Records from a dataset
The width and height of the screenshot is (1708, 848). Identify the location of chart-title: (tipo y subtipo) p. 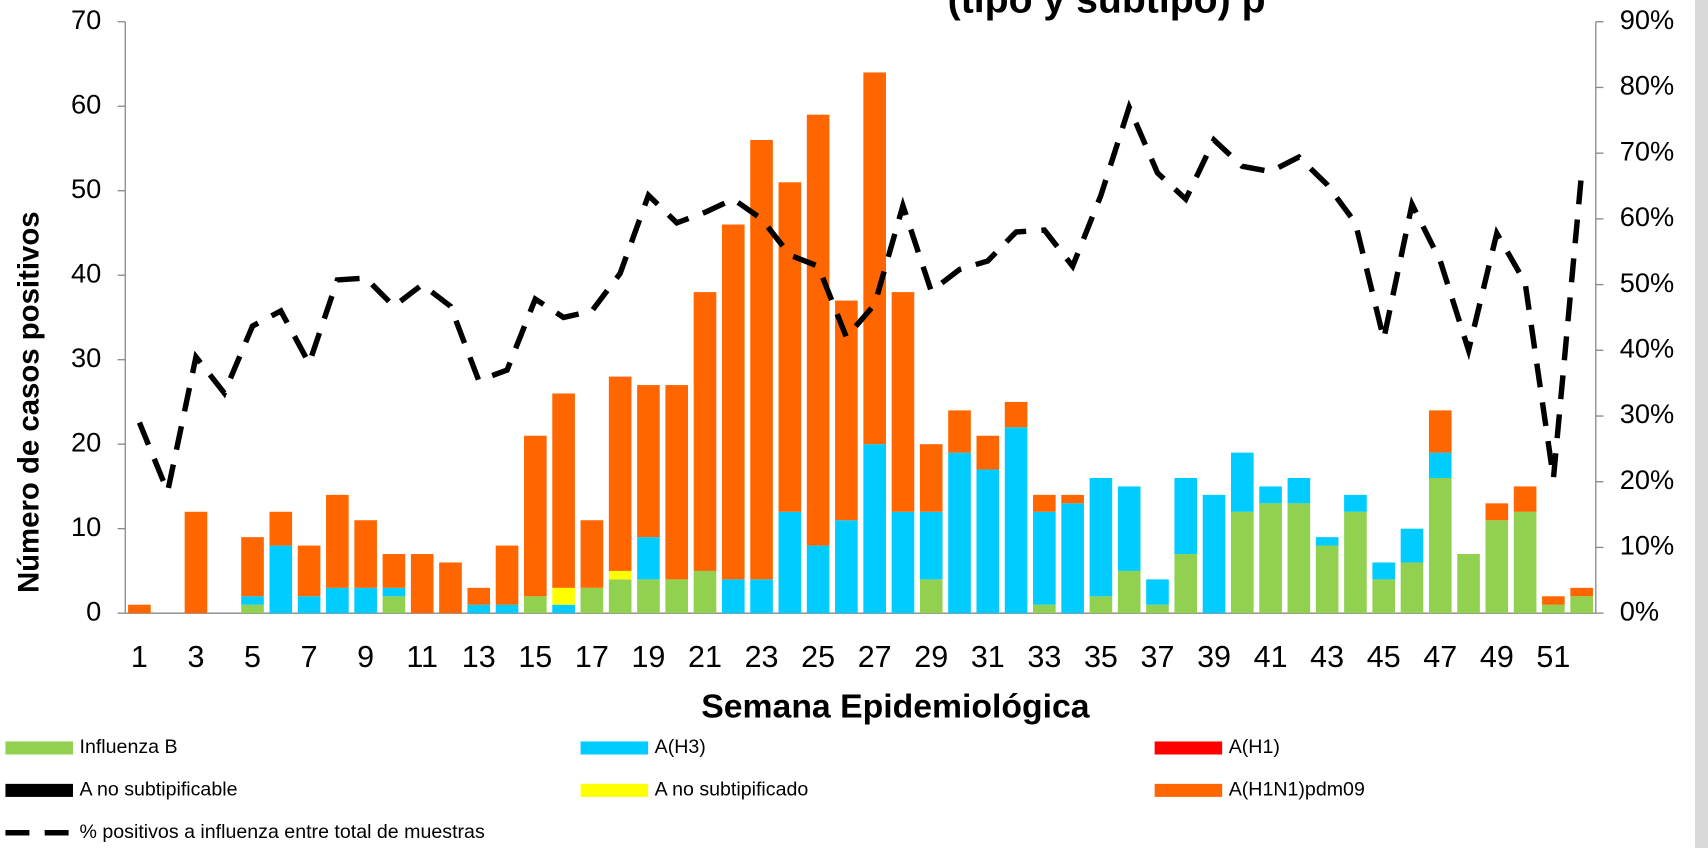
(1107, 10).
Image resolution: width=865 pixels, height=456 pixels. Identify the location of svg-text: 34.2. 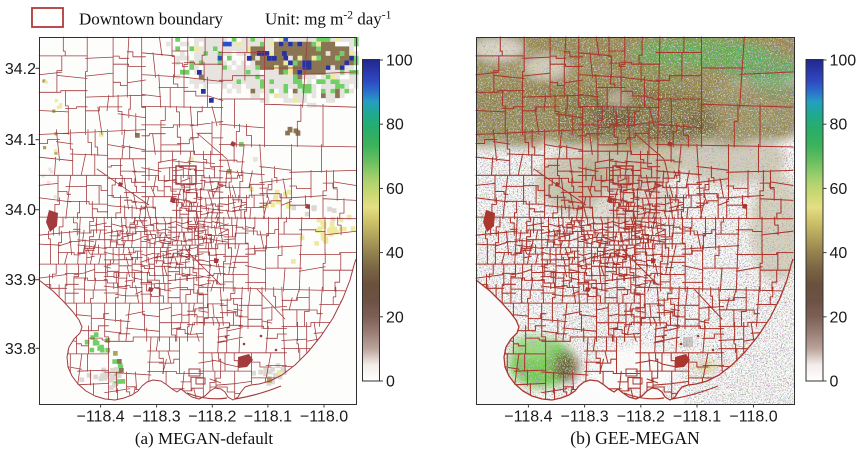
(20, 70).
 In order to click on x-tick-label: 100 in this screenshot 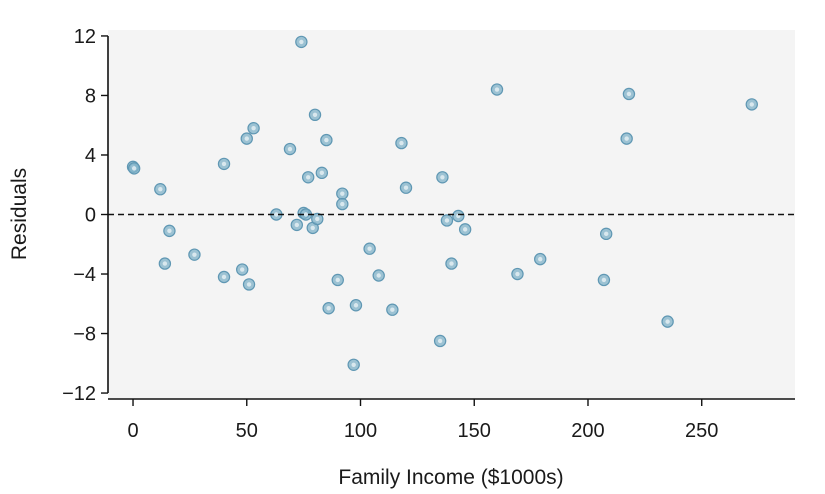, I will do `click(360, 431)`.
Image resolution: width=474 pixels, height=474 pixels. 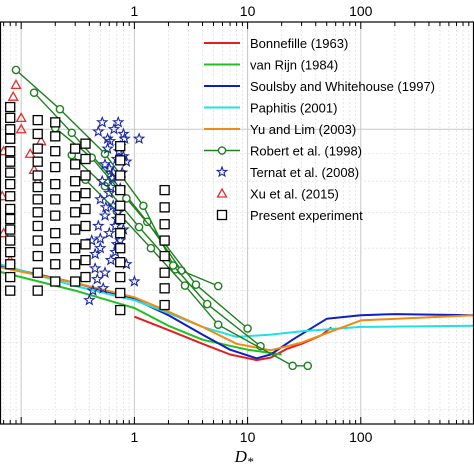 What do you see at coordinates (342, 86) in the screenshot?
I see `legend-label: Soulsby and Whitehouse (1997)` at bounding box center [342, 86].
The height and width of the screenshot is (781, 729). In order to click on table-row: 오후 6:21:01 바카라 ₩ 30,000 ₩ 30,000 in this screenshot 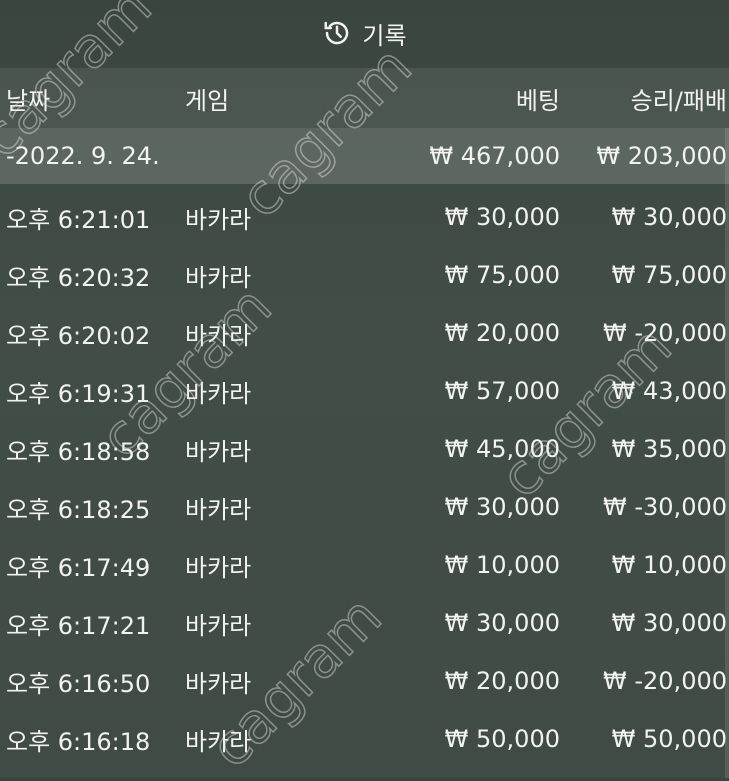, I will do `click(364, 217)`.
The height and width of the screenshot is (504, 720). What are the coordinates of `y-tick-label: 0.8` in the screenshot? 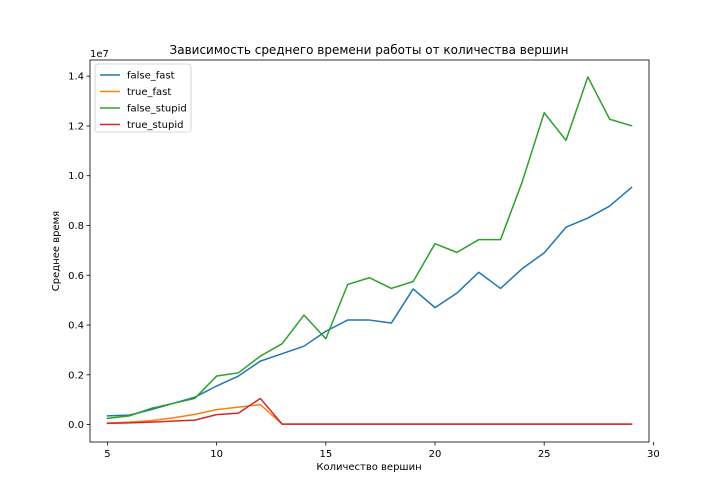 It's located at (76, 226).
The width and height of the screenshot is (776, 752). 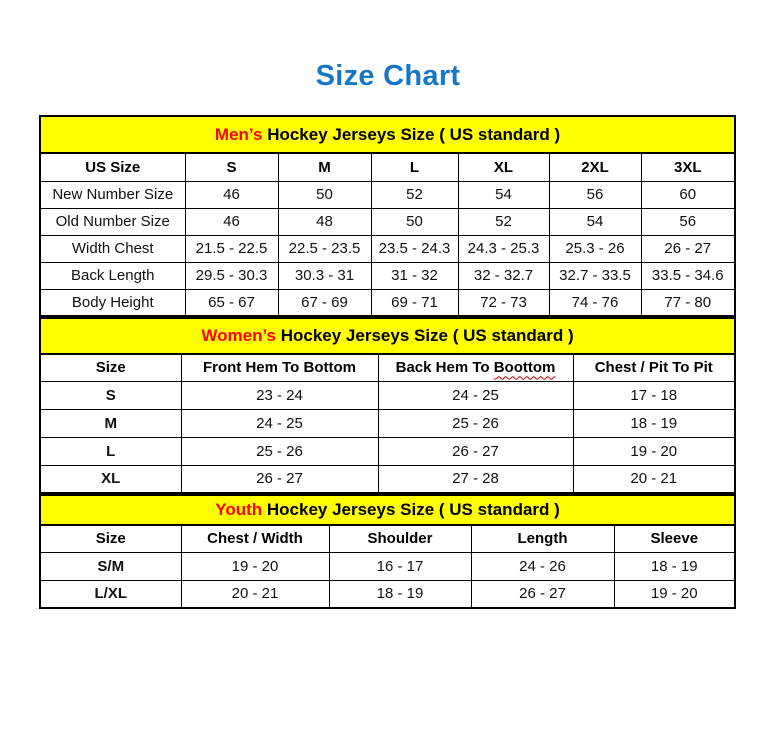 What do you see at coordinates (595, 276) in the screenshot?
I see `size-value: 32.7 - 33.5` at bounding box center [595, 276].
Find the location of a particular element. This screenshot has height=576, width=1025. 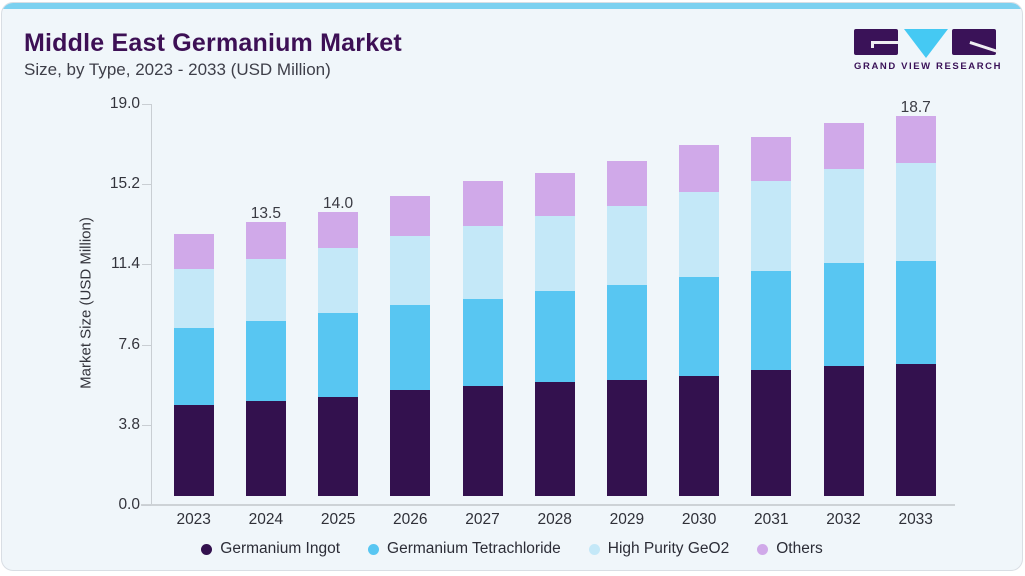

bar-segment-2025-high-purity-geo2 is located at coordinates (338, 281).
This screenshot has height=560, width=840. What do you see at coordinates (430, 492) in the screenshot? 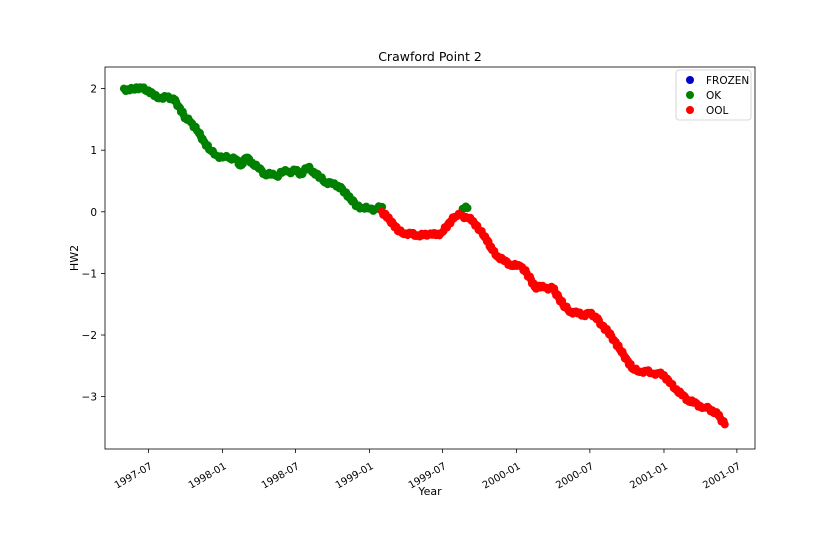
I see `x-axis-label: Year` at bounding box center [430, 492].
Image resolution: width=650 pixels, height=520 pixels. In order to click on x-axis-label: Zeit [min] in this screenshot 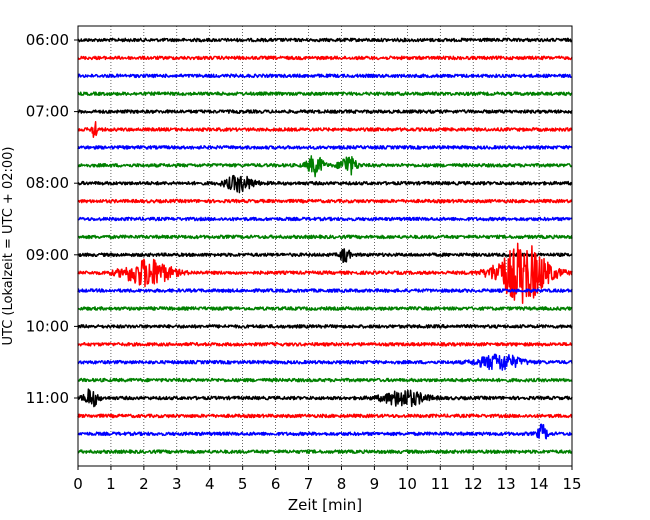, I will do `click(325, 505)`.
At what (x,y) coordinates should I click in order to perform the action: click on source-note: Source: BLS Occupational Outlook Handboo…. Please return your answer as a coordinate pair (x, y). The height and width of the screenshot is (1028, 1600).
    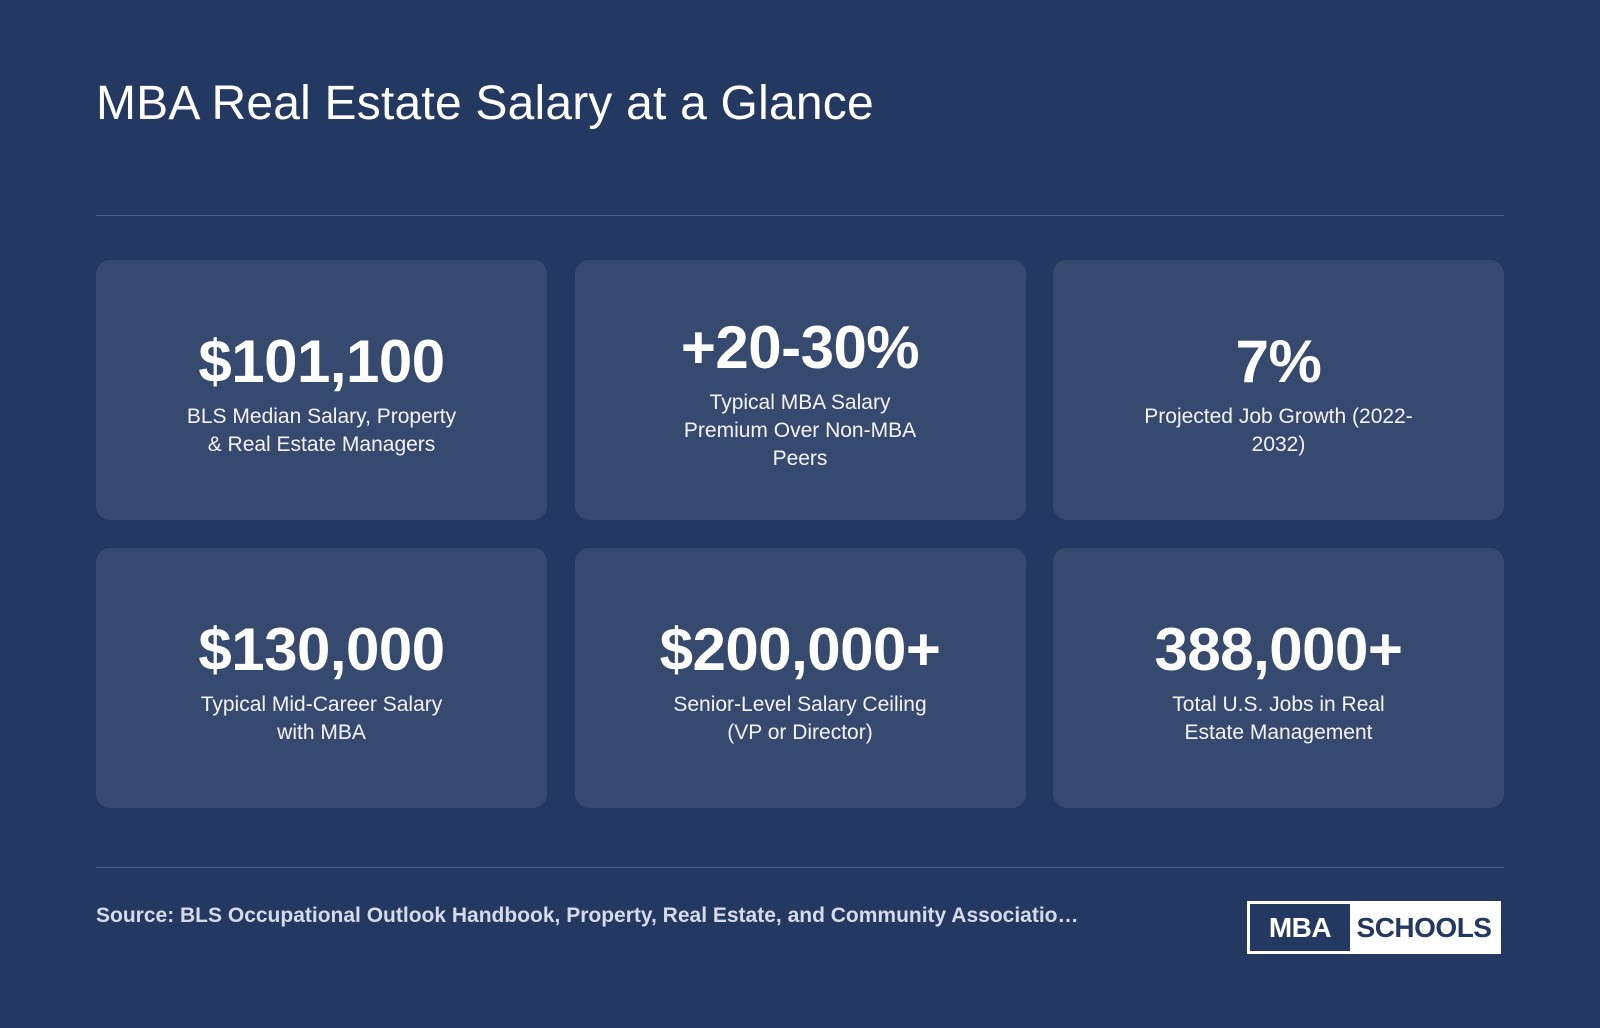
    Looking at the image, I should click on (588, 916).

### What needs to be done
Reproduce word for word the lines from the one containing "Find the location" through the one containing "bar-segment-2025-high-purity-geo2 is located", with both of those lines included. Omit the pictures from your answer.

### Exercise solution
Find the location of a particular element. This screenshot has height=576, width=1025. 

bar-segment-2025-high-purity-geo2 is located at coordinates (338, 281).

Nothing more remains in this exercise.